== INFORMATION PROVIDED ==

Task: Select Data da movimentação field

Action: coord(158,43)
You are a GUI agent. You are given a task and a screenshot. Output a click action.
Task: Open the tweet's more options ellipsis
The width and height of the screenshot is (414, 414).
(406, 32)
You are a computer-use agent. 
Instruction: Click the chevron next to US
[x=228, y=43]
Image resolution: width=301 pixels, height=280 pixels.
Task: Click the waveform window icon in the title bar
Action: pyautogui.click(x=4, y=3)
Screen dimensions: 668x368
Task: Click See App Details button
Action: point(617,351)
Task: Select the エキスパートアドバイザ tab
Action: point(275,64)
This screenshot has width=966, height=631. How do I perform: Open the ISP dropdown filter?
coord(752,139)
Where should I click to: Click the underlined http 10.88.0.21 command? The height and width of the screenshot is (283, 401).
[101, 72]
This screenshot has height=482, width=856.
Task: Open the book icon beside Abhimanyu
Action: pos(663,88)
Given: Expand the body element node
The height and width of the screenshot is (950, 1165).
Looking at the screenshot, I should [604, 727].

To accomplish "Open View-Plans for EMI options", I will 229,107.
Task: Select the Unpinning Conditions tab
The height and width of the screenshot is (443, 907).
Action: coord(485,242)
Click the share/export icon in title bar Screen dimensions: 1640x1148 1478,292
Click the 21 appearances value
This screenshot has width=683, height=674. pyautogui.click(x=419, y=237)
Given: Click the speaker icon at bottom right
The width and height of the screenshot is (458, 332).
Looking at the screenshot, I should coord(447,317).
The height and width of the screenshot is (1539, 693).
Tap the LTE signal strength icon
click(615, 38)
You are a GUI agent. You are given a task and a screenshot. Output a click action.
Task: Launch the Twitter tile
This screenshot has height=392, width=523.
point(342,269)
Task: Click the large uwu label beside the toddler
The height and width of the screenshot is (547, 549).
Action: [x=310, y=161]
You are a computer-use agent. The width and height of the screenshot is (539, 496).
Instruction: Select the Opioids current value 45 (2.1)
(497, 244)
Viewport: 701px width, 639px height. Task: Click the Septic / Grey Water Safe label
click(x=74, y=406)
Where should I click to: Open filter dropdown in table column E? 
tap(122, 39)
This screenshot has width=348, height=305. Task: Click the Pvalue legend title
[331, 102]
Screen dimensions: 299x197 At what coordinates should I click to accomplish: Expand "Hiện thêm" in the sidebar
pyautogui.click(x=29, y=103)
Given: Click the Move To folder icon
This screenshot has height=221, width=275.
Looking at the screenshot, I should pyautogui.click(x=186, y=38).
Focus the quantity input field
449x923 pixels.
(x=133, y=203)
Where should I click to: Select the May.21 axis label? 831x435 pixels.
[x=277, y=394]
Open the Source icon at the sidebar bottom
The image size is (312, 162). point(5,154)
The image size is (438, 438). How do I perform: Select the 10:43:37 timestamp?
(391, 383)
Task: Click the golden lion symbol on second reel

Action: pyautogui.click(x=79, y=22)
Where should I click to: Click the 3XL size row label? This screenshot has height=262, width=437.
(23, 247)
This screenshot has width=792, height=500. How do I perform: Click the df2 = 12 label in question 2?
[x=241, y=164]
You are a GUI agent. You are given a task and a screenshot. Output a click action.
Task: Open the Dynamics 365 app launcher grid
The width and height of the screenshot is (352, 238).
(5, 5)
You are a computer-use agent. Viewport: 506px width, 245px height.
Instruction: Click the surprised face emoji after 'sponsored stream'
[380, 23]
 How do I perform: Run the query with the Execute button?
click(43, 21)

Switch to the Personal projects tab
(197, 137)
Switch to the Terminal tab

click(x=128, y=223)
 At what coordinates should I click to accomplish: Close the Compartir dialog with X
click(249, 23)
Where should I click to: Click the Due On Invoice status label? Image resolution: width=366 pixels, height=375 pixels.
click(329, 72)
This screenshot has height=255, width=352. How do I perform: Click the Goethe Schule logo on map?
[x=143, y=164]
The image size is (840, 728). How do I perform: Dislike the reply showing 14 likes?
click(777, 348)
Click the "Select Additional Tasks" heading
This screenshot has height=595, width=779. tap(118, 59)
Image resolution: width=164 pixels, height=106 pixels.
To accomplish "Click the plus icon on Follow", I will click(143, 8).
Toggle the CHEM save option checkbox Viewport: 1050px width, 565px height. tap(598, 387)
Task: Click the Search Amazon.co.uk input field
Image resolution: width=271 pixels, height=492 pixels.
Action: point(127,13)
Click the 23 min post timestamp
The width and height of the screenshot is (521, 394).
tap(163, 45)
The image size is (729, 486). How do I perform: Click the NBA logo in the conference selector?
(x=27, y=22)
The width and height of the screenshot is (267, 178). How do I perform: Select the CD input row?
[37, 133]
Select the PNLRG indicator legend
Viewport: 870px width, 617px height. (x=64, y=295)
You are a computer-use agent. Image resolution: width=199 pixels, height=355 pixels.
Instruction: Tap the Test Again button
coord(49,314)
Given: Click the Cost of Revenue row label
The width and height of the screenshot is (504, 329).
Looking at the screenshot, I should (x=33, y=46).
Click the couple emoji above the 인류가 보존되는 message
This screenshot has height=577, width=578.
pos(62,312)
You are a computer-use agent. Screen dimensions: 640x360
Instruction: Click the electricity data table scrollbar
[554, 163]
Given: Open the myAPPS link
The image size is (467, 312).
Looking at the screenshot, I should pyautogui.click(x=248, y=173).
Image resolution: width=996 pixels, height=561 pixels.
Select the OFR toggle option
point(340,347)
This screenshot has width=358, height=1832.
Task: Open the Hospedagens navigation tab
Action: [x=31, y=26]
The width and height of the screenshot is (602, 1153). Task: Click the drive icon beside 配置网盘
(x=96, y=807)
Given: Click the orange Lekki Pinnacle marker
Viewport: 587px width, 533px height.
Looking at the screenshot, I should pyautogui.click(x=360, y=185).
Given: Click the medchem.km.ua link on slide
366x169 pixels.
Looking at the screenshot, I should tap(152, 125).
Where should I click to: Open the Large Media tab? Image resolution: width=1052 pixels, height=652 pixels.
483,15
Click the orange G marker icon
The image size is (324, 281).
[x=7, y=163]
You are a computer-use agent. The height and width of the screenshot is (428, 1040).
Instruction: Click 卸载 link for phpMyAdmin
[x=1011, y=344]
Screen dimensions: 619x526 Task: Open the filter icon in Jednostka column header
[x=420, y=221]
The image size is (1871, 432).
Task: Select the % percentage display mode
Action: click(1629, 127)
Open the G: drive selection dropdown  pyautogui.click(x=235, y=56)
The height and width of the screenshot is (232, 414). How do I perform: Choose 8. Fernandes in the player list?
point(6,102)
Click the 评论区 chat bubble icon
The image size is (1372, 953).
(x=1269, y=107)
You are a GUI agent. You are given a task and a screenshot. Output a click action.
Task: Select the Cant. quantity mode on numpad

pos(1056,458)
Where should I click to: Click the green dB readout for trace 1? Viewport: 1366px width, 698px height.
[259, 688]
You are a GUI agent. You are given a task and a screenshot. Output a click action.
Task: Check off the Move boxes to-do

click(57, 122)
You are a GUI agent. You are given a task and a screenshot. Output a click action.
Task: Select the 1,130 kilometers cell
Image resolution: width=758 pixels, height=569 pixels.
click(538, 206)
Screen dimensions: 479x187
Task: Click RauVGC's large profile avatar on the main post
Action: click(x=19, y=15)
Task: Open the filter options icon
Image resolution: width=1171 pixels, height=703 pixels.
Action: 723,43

===

WHAT THE TASK ASKS ▸ In full and word for word, repeat the records.

TASK ANSWER ▸
Task: Select Data da movimentação field

Action: coord(158,43)
You are a GUI agent. You are given a task and a screenshot. Output a click action.
Task: Open the tweet's more options ellipsis
The width and height of the screenshot is (414, 414).
(406, 32)
You are a computer-use agent. 
Instruction: Click the chevron next to US
[x=228, y=43]
Image resolution: width=301 pixels, height=280 pixels.
Task: Click the waveform window icon in the title bar
Action: pyautogui.click(x=4, y=3)
Screen dimensions: 668x368
Task: Click See App Details button
Action: point(617,351)
Task: Select the エキスパートアドバイザ tab
Action: point(275,64)
This screenshot has width=966, height=631. How do I perform: Open the ISP dropdown filter?
coord(752,139)
Where should I click to: Click the underlined http 10.88.0.21 command? The height and width of the screenshot is (283, 401).
[101, 72]
This screenshot has height=482, width=856.
Task: Open the book icon beside Abhimanyu
Action: pos(663,88)
Given: Expand the body element node
The height and width of the screenshot is (950, 1165).
Looking at the screenshot, I should [604, 727].

To accomplish "Open View-Plans for EMI options", I will 229,107.
Task: Select the Unpinning Conditions tab
The height and width of the screenshot is (443, 907).
Action: coord(485,242)
Click the share/export icon in title bar Screen dimensions: 1640x1148 1478,292
Click the 21 appearances value
This screenshot has width=683, height=674. pyautogui.click(x=419, y=237)
Given: Click the speaker icon at bottom right
The width and height of the screenshot is (458, 332).
Looking at the screenshot, I should coord(447,317).
The height and width of the screenshot is (1539, 693).
Tap the LTE signal strength icon
click(615, 38)
You are a GUI agent. You are given a task and a screenshot. Output a click action.
Task: Launch the Twitter tile
This screenshot has height=392, width=523.
point(342,269)
Task: Click the large uwu label beside the toddler
The height and width of the screenshot is (547, 549).
Action: [x=310, y=161]
You are a computer-use agent. The width and height of the screenshot is (539, 496).
Instruction: Select the Opioids current value 45 (2.1)
(497, 244)
Viewport: 701px width, 639px height. Task: Click the Septic / Grey Water Safe label
click(x=74, y=406)
Where should I click to: Open filter dropdown in table column E? 
tap(122, 39)
This screenshot has width=348, height=305. Task: Click the Pvalue legend title
[331, 102]
Screen dimensions: 299x197 At what coordinates should I click to accomplish: Expand "Hiện thêm" in the sidebar
pyautogui.click(x=29, y=103)
Given: Click the Move To folder icon
This screenshot has height=221, width=275.
Looking at the screenshot, I should pyautogui.click(x=186, y=38).
Focus the quantity input field
449x923 pixels.
(x=133, y=203)
Where should I click to: Select the May.21 axis label? 831x435 pixels.
[x=277, y=394]
Open the Source icon at the sidebar bottom
The image size is (312, 162). point(5,154)
The image size is (438, 438). How do I perform: Select the 10:43:37 timestamp?
(391, 383)
Task: Click the golden lion symbol on second reel

Action: pyautogui.click(x=79, y=22)
Where should I click to: Click the 3XL size row label? This screenshot has height=262, width=437.
(23, 247)
This screenshot has width=792, height=500. How do I perform: Click the df2 = 12 label in question 2?
[x=241, y=164]
You are a GUI agent. You are given a task and a screenshot. Output a click action.
Task: Open the Dynamics 365 app launcher grid
The width and height of the screenshot is (352, 238).
(5, 5)
You are a computer-use agent. Viewport: 506px width, 245px height.
Instruction: Click the surprised face emoji after 'sponsored stream'
[380, 23]
 How do I perform: Run the query with the Execute button?
click(43, 21)

Switch to the Personal projects tab
(197, 137)
Switch to the Terminal tab

click(x=128, y=223)
 At what coordinates should I click to accomplish: Close the Compartir dialog with X
click(249, 23)
Where should I click to: Click the Due On Invoice status label? Image resolution: width=366 pixels, height=375 pixels.
click(329, 72)
This screenshot has height=255, width=352. How do I perform: Click the Goethe Schule logo on map?
[x=143, y=164]
The image size is (840, 728). How do I perform: Dislike the reply showing 14 likes?
click(777, 348)
Click the "Select Additional Tasks" heading
This screenshot has height=595, width=779. tap(118, 59)
Image resolution: width=164 pixels, height=106 pixels.
To accomplish "Click the plus icon on Follow", I will click(143, 8).
Toggle the CHEM save option checkbox Viewport: 1050px width, 565px height. tap(598, 387)
Task: Click the Search Amazon.co.uk input field
Image resolution: width=271 pixels, height=492 pixels.
Action: point(127,13)
Click the 23 min post timestamp
The width and height of the screenshot is (521, 394).
tap(163, 45)
The image size is (729, 486). How do I perform: Click the NBA logo in the conference selector?
(x=27, y=22)
The width and height of the screenshot is (267, 178). How do I perform: Select the CD input row?
[37, 133]
Select the PNLRG indicator legend
Viewport: 870px width, 617px height. (x=64, y=295)
You are a computer-use agent. Image resolution: width=199 pixels, height=355 pixels.
Instruction: Tap the Test Again button
coord(49,314)
Given: Click the Cost of Revenue row label
The width and height of the screenshot is (504, 329).
Looking at the screenshot, I should (x=33, y=46).
Click the couple emoji above the 인류가 보존되는 message
This screenshot has height=577, width=578.
pos(62,312)
You are a computer-use agent. Screen dimensions: 640x360
Instruction: Click the electricity data table scrollbar
[554, 163]
Given: Open the myAPPS link
The image size is (467, 312).
Looking at the screenshot, I should pyautogui.click(x=248, y=173).
Image resolution: width=996 pixels, height=561 pixels.
Select the OFR toggle option
point(340,347)
This screenshot has width=358, height=1832.
Task: Open the Hospedagens navigation tab
Action: [x=31, y=26]
The width and height of the screenshot is (602, 1153). Task: Click the drive icon beside 配置网盘
(x=96, y=807)
Given: Click the orange Lekki Pinnacle marker
Viewport: 587px width, 533px height.
Looking at the screenshot, I should pyautogui.click(x=360, y=185).
Given: Click the medchem.km.ua link on slide
366x169 pixels.
Looking at the screenshot, I should tap(152, 125).
Where should I click to: Open the Large Media tab? Image resolution: width=1052 pixels, height=652 pixels.
483,15
Click the orange G marker icon
The image size is (324, 281).
[x=7, y=163]
You are a computer-use agent. The height and width of the screenshot is (428, 1040).
Instruction: Click 卸载 link for phpMyAdmin
[x=1011, y=344]
Screen dimensions: 619x526 Task: Open the filter icon in Jednostka column header
[x=420, y=221]
The image size is (1871, 432).
Task: Select the % percentage display mode
Action: click(1629, 127)
Open the G: drive selection dropdown  pyautogui.click(x=235, y=56)
The height and width of the screenshot is (232, 414). How do I perform: Choose 8. Fernandes in the player list?
point(6,102)
Click the 评论区 chat bubble icon
The image size is (1372, 953).
(x=1269, y=107)
You are a GUI agent. You are given a task and a screenshot. Output a click action.
Task: Select the Cant. quantity mode on numpad

pos(1056,458)
Where should I click to: Click the green dB readout for trace 1? Viewport: 1366px width, 698px height.
[259, 688]
You are a GUI agent. You are given a task and a screenshot. Output a click action.
Task: Check off the Move boxes to-do

click(57, 122)
You are a GUI agent. You are given a task and a screenshot. Output a click action.
Task: Select the 1,130 kilometers cell
Image resolution: width=758 pixels, height=569 pixels.
click(538, 206)
Screen dimensions: 479x187
Task: Click RauVGC's large profile avatar on the main post
Action: click(x=19, y=15)
Task: Open the filter options icon
Image resolution: width=1171 pixels, height=703 pixels.
Action: 723,43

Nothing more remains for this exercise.